霞ヶ関で日比谷線に乗り換えた。
神谷町、六本木を過ぎて三つ目の広尾で下車。西麻布方面の改札に向かってホームを歩いて運賃の乗り越し精算を済ませて3番出口の狭い階段を登った。
外は雨脚が強くなりはじめていて3番出口の小さな屋根の下には傘についた滴をはらって傘をしまったりする人、折りたたみ傘をバッグから取り出して開いたりする人、雨宿りをする人などで混雑していた。僕はバッグからプリントアウトしてきた小さな地図を取り出して外苑西通りの狭い歩道を天現寺橋方向へ歩き出した。左手に中古屋で買ったLDBOXを持って、右手で傘を差して歩いた。雨はどんどん強くなっていって靴の中が濡れてしまった。
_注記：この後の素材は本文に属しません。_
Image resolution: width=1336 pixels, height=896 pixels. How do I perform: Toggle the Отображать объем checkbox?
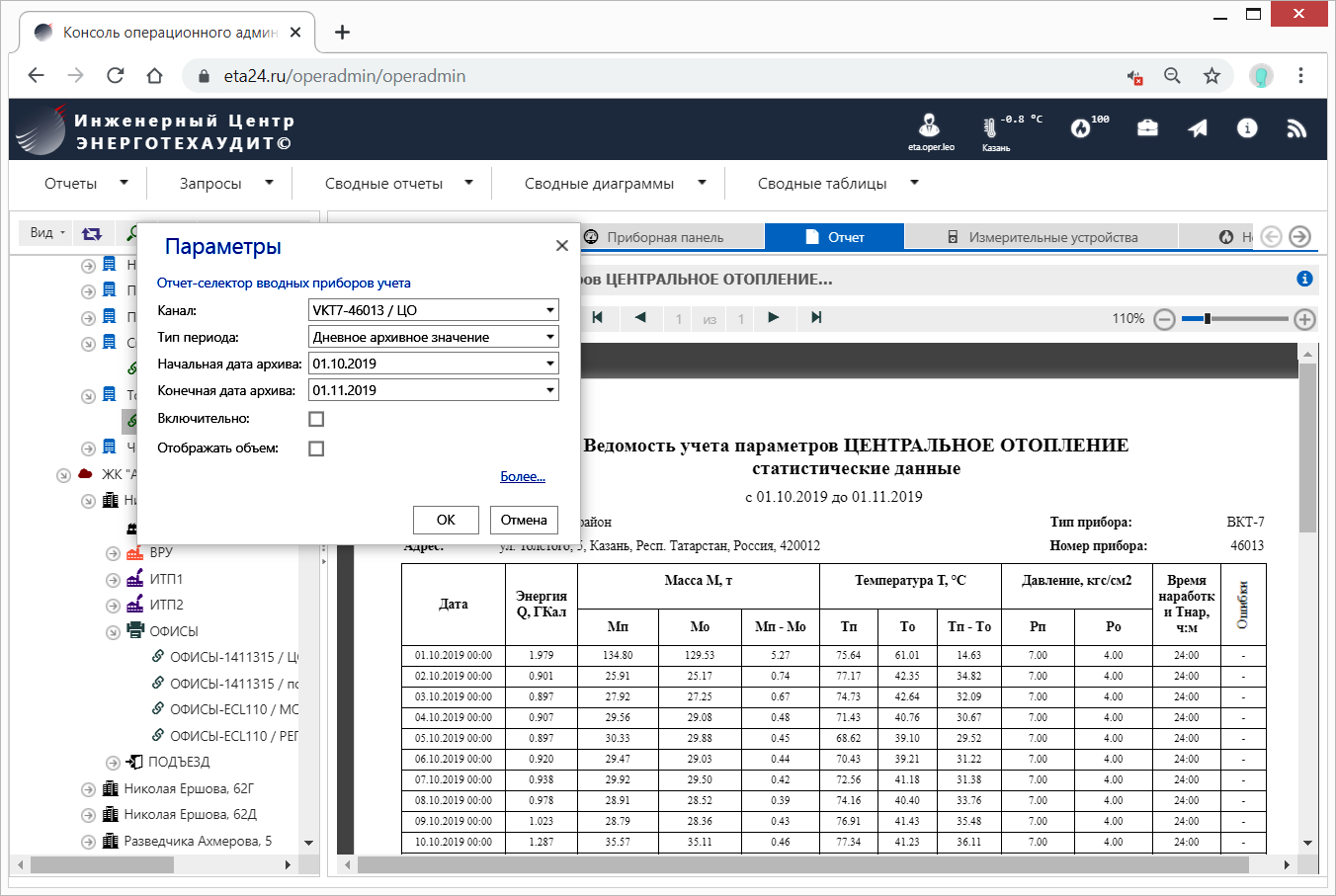click(x=316, y=448)
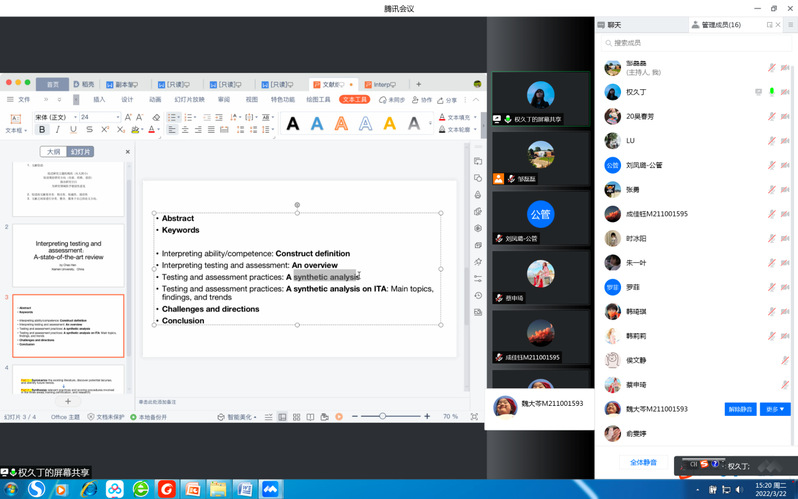Click the eraser clear formatting icon
Screen dimensions: 798x499
[156, 117]
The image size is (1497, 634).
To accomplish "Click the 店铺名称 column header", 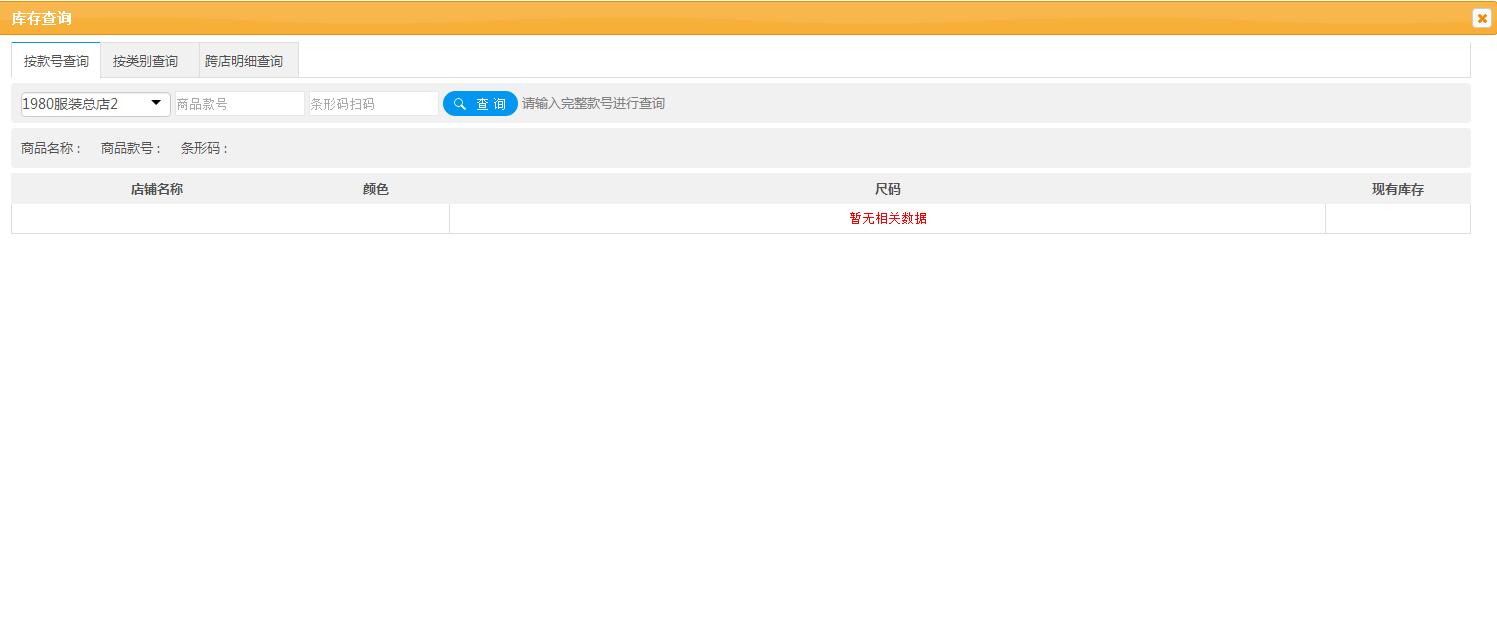I will tap(157, 188).
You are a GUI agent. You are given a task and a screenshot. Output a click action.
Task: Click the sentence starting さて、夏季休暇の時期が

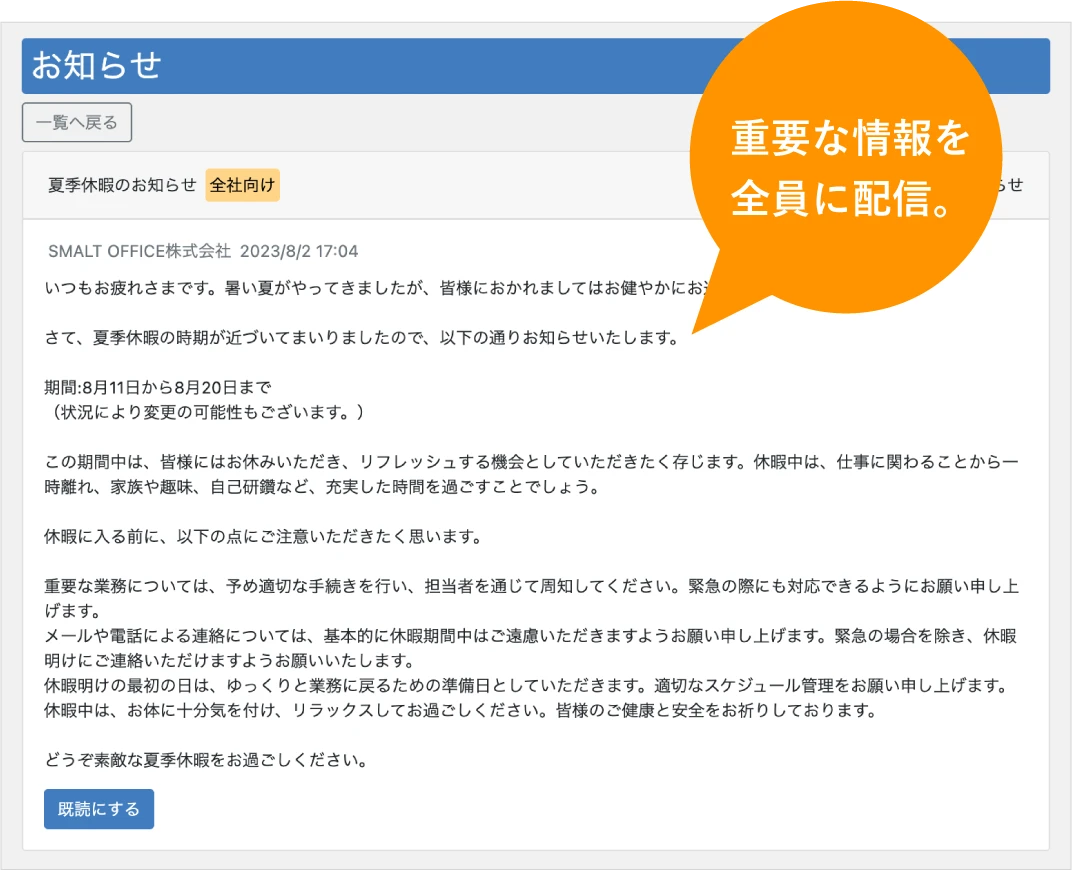[362, 337]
地図にはコインパーキングのある通りを曲がるように案内されていたのだけれど目印のコインパーキングはマンションの建設工事の陰に隠れて見えにくくなってしまっていた。僕は別のコインパーキングを勘違いして曲がってしまっていて目的地を見失った。
強い雨のせいもあって人通りは少ない。住宅やマンションの間、間に小さな喫茶店やレストラン、それに美容室が沢山あってどこも見慣れたチェーン店の看板ではないところが、目の前に見える風景を新鮮にしていたように思う。
しばらく歩くと大きな通りに出て有栖川記念公園にたどり着いた。大きな公園は僕の持っていた地図にも載っていたのでそこからもう一度歩き始めて目的地に向かった。
Kisei Kobayashi Exhibition
2005.12.16 tue - 2006.01.22 sun
小さな写真展だった。美大生とかがギャラリーを借りて作品を展示するようなそんな感じだった。
受付の人もいなくてお客さんは僕一人だった。
少ない写真の中にも感じることは沢山あった。もっと見てみたいと思ったし、これから先のことを思ったりもした。ギャラリーの外の屋根の下に置かれた革張りのソファーに腰掛けて、テーブルに無造作に置かれたファイルをめくって今回の写真展の紹介文を読んだ。写真展にタイトルがあることを知った。
夏に長野県で行われた写真展を東京に引っ張ってきただけだと勝手に思い込んでいたから、タイトルがついていることを知って少し驚いた。
「いま、ここは、どこでもなく」
EMON PHOTO GALLERY・広尾
「ニューヨークで体験した大きな事件は僕自身を変化させました。 それまで目を向けなかったものたちが気になり始め、それらをいとおしく感じ、 美しいものを、できるだけ美しく撮りたいと強く思うようになりました。 2005.11 小林紀晴
2000年より1年2ヶ月ニューヨークに在住。あの9.11によって、小林紀晴の感情に 大きな変化をもたらすことになる。未発表作品20余点と本人の文章を織り交ぜて展示。」
雨脚はどんどん強くなっていって、雨の音を聞きながらぼんやりと屋外のソファからガラス越しにギャラリーの中の写真をしばらく見ていた。
4人組のお客さんたちが新しく入ってきたのを潮に帰路に着いた。
広尾駅への帰り道、工事中で見えなかったコインパーキングを見つけた。その道は住宅街の裏路地のように小さく狭かった。マンション工事がやっていなくてすごく天気のいい晴れた昼下がりでも見過ごしてしまいそうな所だった。